--- TASK MATERIAL ---
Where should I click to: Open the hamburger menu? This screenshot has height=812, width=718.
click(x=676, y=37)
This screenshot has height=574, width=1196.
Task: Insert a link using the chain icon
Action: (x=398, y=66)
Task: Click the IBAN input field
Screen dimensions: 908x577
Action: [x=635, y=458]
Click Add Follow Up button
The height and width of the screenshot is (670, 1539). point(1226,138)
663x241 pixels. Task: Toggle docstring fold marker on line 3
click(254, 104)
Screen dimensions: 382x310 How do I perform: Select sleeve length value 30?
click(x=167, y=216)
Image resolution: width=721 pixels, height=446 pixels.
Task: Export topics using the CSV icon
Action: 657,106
---
--- TASK MATERIAL ---
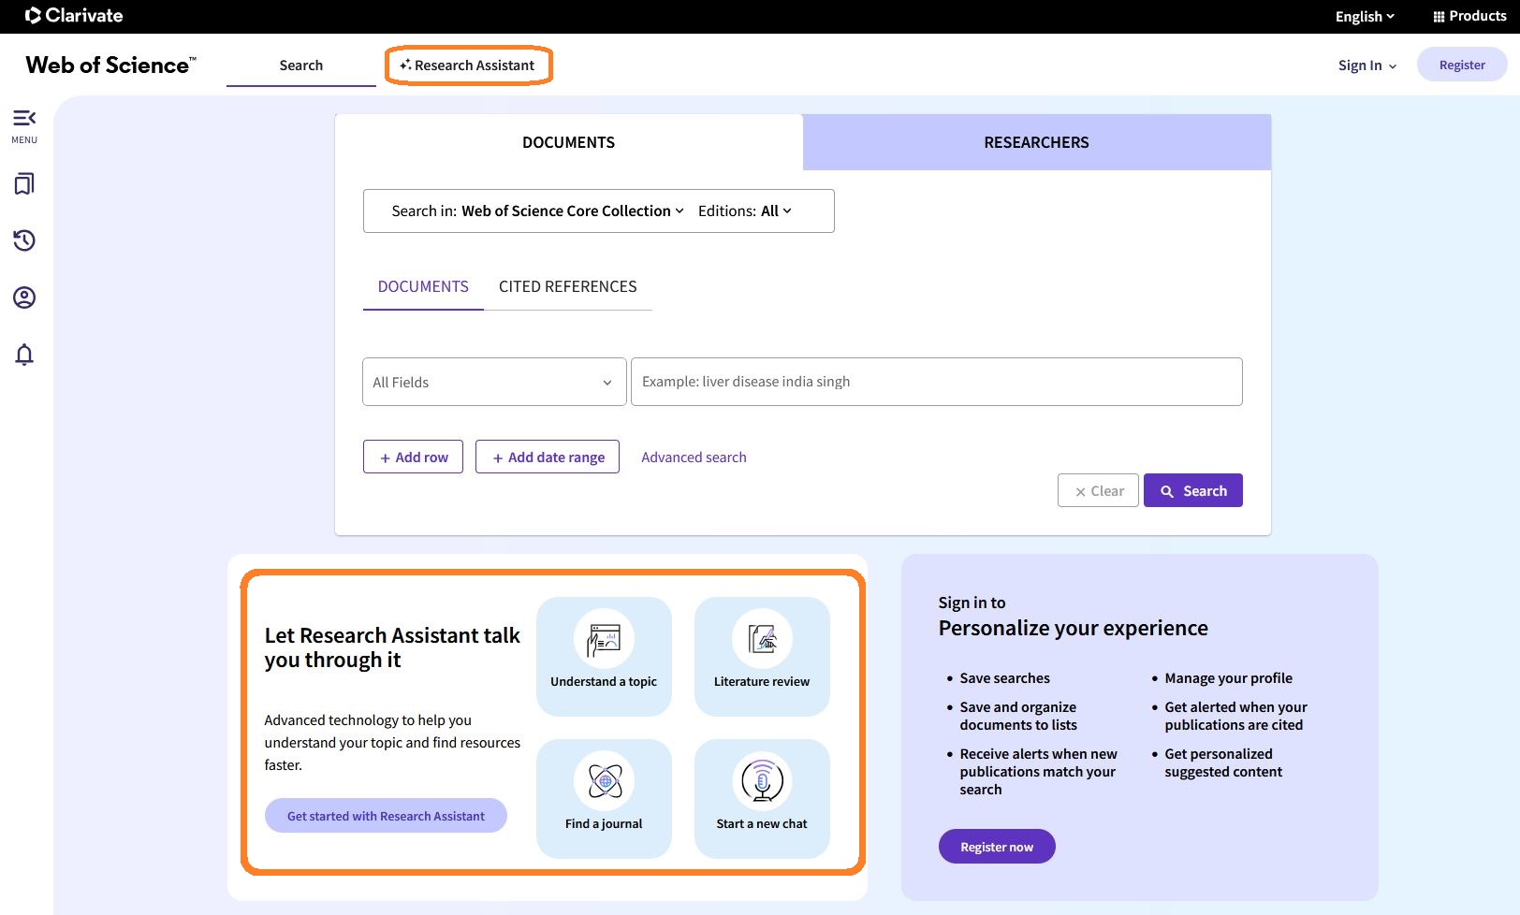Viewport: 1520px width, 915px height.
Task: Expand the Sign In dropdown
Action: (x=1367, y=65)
---
--- TASK MATERIAL ---
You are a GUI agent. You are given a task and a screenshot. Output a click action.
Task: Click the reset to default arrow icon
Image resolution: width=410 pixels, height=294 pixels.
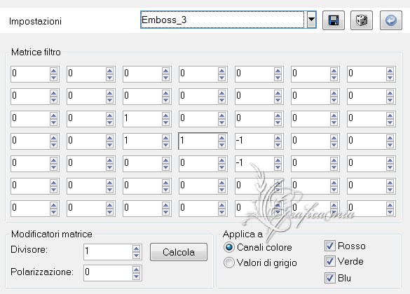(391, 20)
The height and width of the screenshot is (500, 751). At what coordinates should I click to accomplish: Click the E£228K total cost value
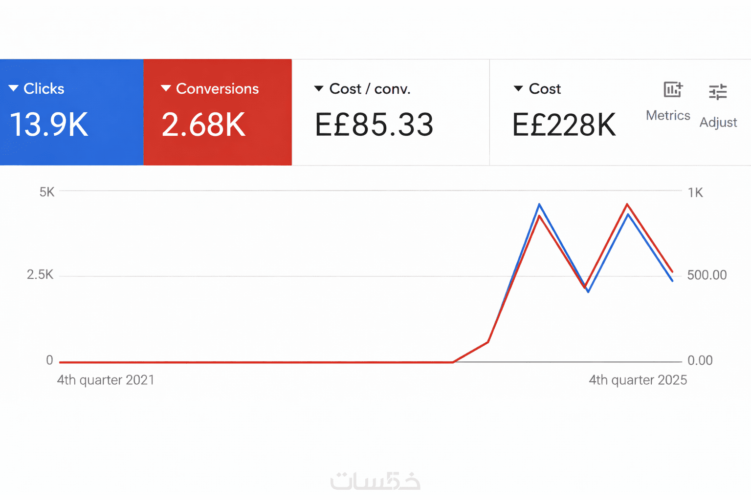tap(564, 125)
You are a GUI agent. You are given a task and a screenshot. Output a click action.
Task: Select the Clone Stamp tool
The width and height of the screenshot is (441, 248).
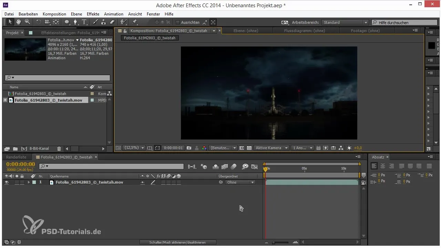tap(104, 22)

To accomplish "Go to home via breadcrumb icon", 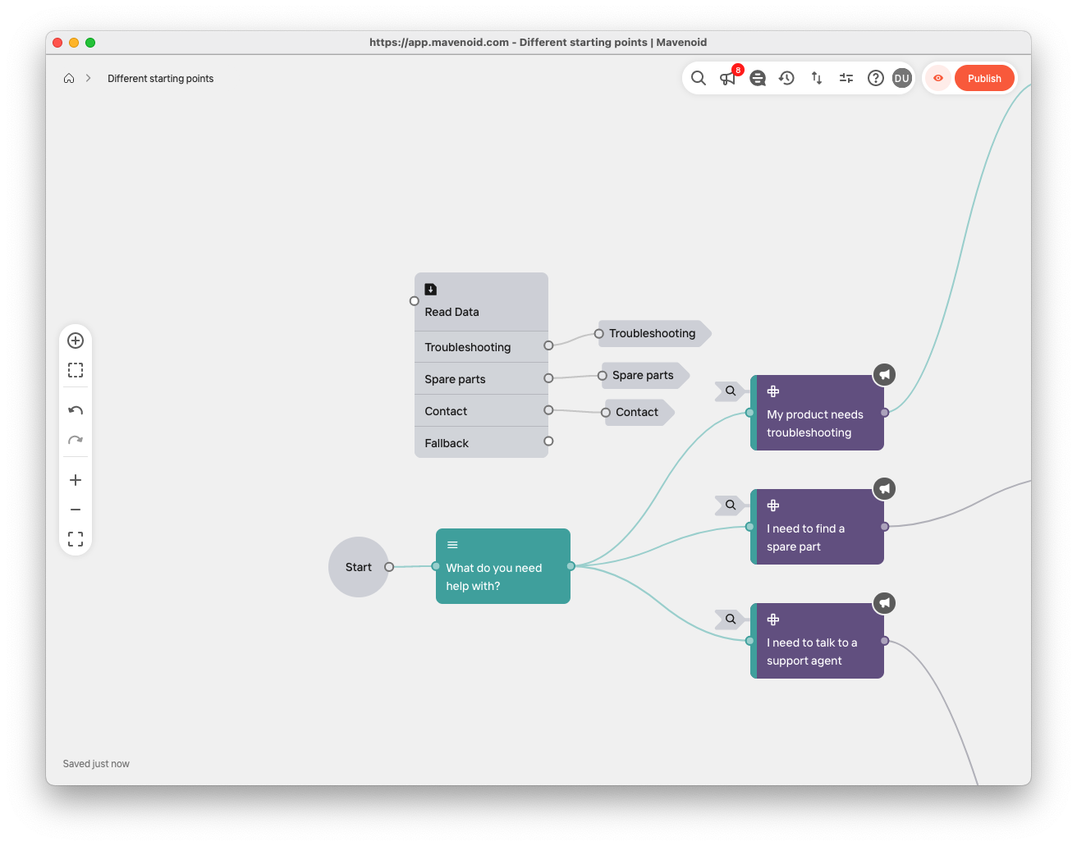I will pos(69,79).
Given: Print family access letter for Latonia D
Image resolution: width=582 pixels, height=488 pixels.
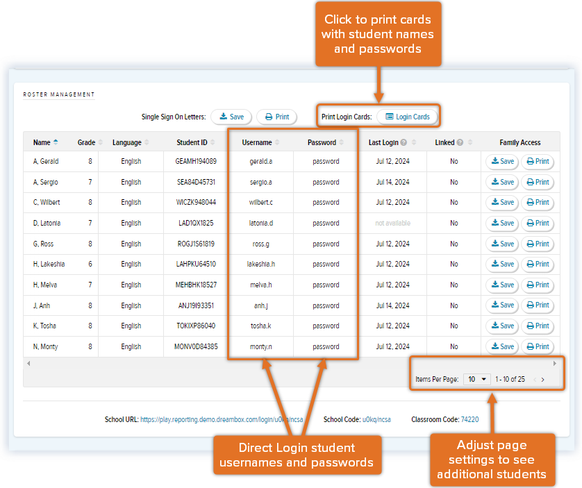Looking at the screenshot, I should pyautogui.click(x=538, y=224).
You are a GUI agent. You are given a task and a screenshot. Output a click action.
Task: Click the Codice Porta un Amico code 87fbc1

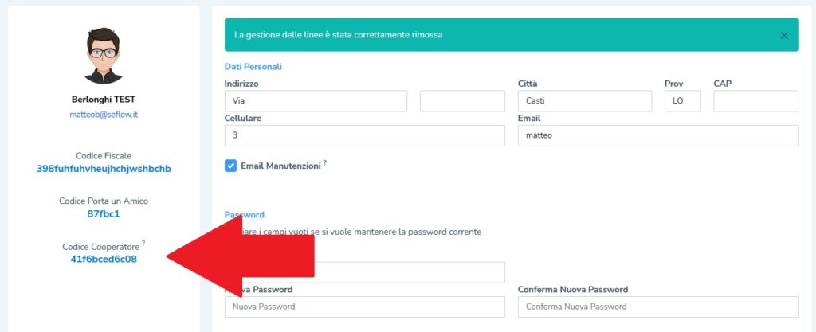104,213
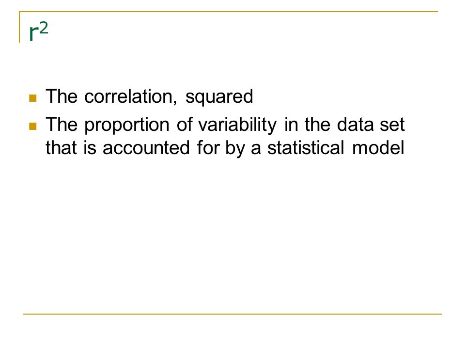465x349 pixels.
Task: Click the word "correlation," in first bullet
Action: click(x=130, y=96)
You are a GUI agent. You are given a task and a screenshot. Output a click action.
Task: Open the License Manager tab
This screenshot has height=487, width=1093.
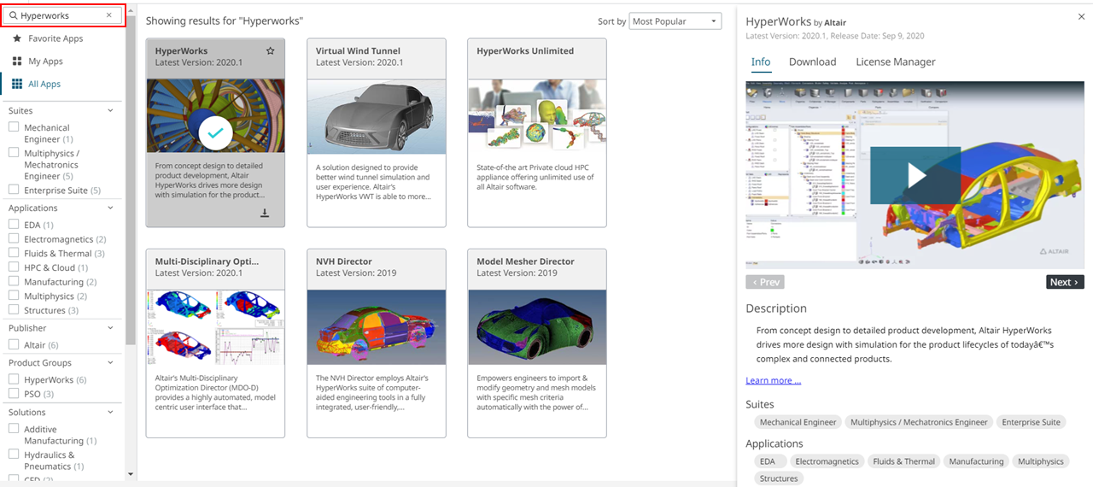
---
§ **WORK REQUIRED**
The answer is the lines above from the one with "Task: Click the Codice" to the one with "This screenshot has height=487, width=1093.", set down exactly, with no pictures.

§ **RESPONSE**
Task: Click the Codice Porta un Amico code 87fbc1

104,213
465x349 pixels.
Task: Click the word "correlation," in first bullet
Action: click(x=130, y=96)
You are a GUI agent. You are given a task and a screenshot. Output a click action.
Task: Open the License Manager tab
This screenshot has height=487, width=1093.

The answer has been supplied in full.